State the number of lines in the material below that contain the word "agent", without any other text.
:: Data supplied
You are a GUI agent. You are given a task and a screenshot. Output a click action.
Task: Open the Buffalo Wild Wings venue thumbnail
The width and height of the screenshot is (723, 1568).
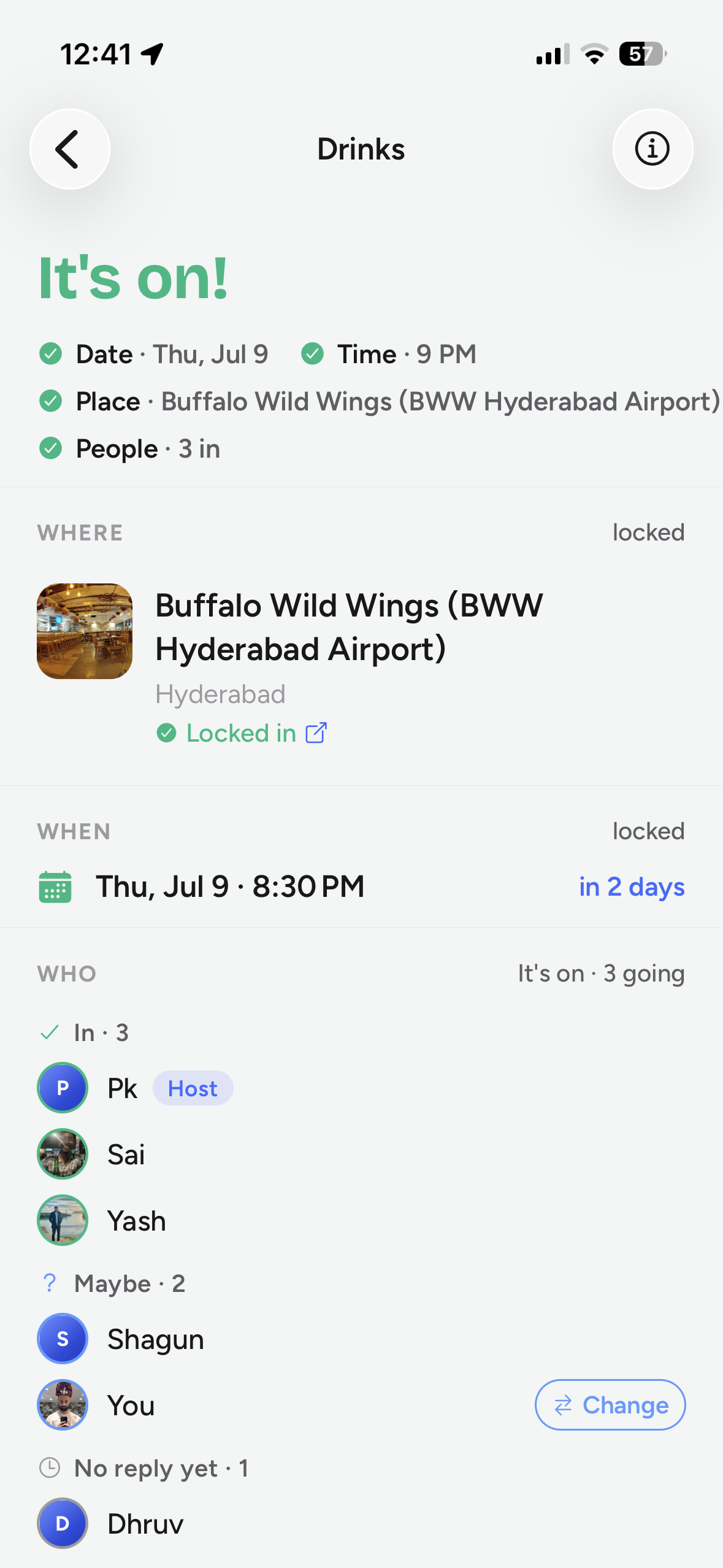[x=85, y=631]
::::
:: Data supplied
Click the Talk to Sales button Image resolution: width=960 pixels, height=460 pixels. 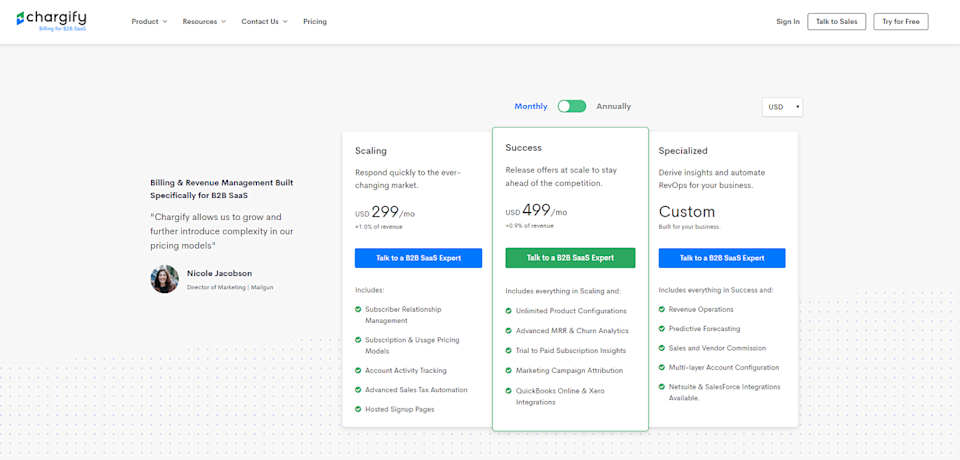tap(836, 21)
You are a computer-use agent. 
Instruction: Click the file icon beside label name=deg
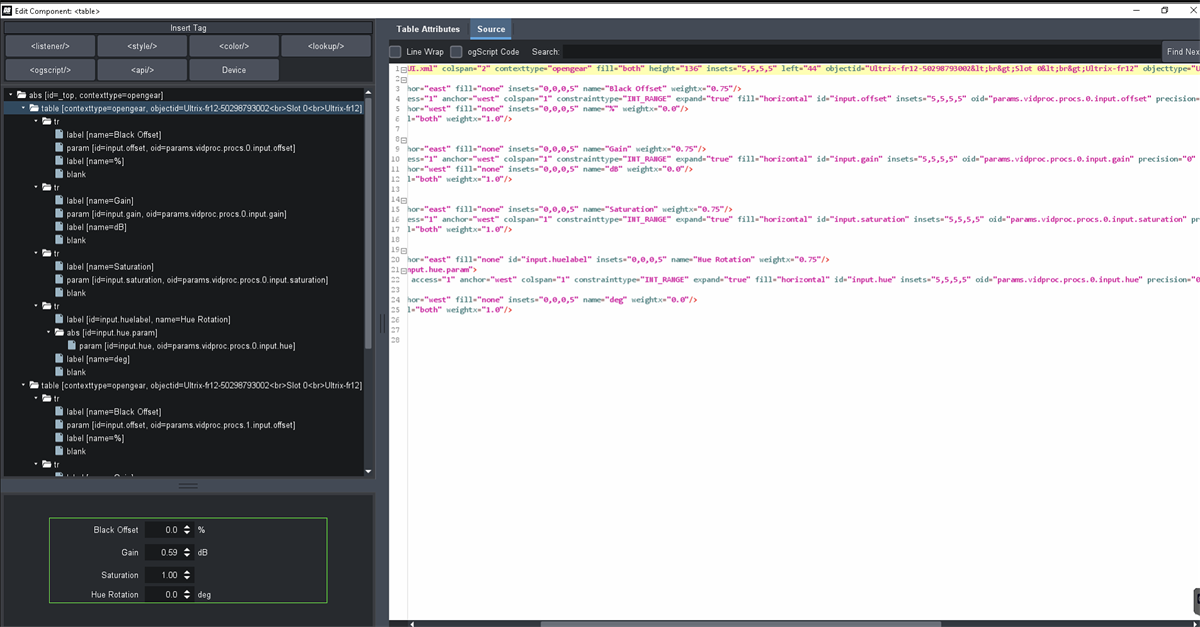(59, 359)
::::
• Expected output
2